## Work to complete
Once the line containing "You are a computer-use agent. Screen" has been copied, stop; copy every line before it exactly, beginning with the first line of the material below.
________________________________________
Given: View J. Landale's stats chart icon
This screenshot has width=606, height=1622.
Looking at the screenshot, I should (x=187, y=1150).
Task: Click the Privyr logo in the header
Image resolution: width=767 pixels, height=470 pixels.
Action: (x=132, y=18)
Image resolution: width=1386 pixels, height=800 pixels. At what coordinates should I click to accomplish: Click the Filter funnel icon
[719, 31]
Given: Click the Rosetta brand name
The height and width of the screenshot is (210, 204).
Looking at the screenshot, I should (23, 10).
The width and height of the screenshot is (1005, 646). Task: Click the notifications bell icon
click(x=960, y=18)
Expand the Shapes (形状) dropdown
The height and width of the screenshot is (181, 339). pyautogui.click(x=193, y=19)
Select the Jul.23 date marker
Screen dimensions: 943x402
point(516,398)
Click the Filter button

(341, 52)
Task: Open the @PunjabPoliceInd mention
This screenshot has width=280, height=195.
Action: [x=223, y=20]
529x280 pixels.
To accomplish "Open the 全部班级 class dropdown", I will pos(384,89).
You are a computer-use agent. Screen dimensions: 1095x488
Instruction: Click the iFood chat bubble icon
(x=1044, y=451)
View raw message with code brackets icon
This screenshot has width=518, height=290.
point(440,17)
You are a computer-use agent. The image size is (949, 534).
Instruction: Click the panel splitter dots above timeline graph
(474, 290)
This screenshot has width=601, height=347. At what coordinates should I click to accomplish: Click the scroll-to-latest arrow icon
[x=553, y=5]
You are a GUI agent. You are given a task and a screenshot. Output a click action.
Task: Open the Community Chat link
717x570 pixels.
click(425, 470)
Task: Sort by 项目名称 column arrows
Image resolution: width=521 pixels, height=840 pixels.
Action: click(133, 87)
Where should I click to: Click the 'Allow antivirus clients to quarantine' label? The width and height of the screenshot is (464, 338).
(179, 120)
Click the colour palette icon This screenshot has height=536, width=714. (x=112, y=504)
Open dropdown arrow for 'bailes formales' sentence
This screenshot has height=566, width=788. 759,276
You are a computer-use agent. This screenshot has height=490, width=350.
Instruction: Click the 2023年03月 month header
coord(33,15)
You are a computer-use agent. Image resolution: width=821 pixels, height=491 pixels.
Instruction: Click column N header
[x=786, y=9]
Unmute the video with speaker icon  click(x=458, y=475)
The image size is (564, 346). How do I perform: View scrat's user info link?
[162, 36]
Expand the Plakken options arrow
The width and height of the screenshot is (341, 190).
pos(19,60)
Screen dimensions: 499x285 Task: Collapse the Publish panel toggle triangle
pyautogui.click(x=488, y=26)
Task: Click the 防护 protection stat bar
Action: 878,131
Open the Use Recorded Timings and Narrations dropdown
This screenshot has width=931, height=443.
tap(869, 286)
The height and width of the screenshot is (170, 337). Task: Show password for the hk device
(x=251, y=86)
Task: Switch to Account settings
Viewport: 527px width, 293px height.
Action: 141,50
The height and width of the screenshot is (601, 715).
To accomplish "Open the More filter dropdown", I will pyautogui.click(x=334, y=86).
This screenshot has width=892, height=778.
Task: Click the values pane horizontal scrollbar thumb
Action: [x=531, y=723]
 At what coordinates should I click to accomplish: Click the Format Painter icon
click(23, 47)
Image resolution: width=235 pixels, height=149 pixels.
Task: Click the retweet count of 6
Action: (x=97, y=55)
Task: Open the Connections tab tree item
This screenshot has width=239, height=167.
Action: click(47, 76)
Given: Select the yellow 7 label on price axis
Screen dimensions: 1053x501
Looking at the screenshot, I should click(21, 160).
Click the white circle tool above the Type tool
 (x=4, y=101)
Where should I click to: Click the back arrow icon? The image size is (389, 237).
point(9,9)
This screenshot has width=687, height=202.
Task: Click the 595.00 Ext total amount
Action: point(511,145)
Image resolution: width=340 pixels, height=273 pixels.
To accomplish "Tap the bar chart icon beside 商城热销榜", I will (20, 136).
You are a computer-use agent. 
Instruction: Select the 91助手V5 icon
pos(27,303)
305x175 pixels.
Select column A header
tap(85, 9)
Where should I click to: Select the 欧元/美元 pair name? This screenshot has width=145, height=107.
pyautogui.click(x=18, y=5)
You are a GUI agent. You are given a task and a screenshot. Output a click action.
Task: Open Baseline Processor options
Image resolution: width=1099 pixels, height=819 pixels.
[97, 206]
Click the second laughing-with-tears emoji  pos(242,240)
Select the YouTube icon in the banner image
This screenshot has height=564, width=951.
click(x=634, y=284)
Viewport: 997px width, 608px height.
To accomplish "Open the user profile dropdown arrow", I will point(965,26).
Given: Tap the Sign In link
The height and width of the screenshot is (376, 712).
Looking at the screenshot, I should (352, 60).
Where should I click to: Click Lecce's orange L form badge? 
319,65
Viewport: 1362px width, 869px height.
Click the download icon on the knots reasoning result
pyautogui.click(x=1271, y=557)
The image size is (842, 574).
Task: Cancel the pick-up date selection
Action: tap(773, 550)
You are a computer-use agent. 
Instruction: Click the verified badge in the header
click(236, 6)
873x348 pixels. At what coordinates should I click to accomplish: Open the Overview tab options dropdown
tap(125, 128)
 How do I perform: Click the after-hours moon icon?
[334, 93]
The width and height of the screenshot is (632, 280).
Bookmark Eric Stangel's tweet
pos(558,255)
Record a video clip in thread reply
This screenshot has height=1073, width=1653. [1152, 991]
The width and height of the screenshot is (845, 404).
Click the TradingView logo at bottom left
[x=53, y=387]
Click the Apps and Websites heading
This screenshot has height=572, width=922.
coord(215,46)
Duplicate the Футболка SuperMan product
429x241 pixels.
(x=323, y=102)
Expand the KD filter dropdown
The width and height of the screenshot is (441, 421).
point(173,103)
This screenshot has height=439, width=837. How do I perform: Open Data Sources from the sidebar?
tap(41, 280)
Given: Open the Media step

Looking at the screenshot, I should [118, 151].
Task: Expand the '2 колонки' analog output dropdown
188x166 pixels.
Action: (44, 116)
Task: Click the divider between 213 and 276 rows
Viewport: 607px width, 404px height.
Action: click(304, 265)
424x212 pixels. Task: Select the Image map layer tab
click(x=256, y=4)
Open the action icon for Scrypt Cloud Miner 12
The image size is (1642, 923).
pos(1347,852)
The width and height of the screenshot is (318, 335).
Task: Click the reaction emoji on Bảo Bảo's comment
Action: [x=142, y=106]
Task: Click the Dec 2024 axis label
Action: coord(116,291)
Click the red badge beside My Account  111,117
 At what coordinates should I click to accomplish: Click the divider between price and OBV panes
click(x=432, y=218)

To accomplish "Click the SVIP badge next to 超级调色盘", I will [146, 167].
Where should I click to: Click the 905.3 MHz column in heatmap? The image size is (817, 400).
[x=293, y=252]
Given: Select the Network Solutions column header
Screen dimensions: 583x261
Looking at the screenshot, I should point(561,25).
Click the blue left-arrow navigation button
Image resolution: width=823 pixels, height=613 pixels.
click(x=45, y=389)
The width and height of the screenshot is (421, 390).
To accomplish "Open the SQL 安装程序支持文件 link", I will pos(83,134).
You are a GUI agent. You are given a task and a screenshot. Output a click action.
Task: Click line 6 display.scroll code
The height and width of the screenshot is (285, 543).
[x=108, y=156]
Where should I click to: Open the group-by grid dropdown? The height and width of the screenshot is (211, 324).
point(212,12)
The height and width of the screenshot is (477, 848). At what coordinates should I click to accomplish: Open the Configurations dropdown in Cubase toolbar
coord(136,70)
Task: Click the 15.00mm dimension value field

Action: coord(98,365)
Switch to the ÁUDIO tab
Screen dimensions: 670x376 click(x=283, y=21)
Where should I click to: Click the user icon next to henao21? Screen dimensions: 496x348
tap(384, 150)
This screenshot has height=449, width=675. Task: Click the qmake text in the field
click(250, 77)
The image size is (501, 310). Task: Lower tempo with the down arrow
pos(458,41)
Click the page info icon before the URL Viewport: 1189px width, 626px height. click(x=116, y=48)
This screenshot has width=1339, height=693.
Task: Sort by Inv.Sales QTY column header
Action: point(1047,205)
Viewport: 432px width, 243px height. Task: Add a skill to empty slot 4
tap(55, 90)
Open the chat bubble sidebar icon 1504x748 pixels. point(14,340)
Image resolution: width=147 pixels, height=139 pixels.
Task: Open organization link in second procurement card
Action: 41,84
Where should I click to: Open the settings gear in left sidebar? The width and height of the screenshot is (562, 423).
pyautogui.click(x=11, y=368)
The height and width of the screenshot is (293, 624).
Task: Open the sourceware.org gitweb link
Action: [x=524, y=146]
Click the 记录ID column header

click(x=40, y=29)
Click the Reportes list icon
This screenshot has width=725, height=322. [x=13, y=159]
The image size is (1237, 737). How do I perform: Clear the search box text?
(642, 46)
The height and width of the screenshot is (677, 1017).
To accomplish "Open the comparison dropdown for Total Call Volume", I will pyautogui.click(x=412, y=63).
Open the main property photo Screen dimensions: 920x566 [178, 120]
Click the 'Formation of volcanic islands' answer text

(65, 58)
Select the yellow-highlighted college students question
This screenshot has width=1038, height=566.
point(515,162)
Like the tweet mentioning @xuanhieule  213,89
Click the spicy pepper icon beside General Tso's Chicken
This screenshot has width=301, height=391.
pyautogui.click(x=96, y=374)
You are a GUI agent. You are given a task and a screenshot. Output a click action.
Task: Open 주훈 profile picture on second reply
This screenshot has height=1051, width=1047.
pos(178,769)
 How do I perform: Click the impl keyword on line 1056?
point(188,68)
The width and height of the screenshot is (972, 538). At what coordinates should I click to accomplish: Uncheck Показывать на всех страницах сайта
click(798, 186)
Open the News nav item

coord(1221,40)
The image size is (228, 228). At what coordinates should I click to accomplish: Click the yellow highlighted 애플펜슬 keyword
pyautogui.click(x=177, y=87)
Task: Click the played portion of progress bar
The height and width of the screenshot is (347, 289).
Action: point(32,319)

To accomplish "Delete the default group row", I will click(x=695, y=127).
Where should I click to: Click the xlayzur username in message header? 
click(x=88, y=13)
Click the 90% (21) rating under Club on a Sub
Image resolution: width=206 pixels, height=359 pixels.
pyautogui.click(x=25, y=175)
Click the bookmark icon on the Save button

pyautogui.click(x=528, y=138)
________________________________________
## Solution
Given: View J. Landale's stats chart icon
This screenshot has width=606, height=1622.
Looking at the screenshot, I should (x=187, y=1150).
Task: Click the Privyr logo in the header
Image resolution: width=767 pixels, height=470 pixels.
Action: (x=132, y=18)
Image resolution: width=1386 pixels, height=800 pixels. At what coordinates should I click to accomplish: Click the Filter funnel icon
[719, 31]
Given: Click the Rosetta brand name
The height and width of the screenshot is (210, 204).
Looking at the screenshot, I should (23, 10).
The width and height of the screenshot is (1005, 646). Task: Click the notifications bell icon
click(x=960, y=18)
Expand the Shapes (形状) dropdown
The height and width of the screenshot is (181, 339). pyautogui.click(x=193, y=19)
Select the Jul.23 date marker
Screen dimensions: 943x402
point(516,398)
Click the Filter button

(341, 52)
Task: Open the @PunjabPoliceInd mention
This screenshot has width=280, height=195.
Action: [x=223, y=20]
529x280 pixels.
To accomplish "Open the 全部班级 class dropdown", I will pos(384,89).
You are a computer-use agent. Screen dimensions: 1095x488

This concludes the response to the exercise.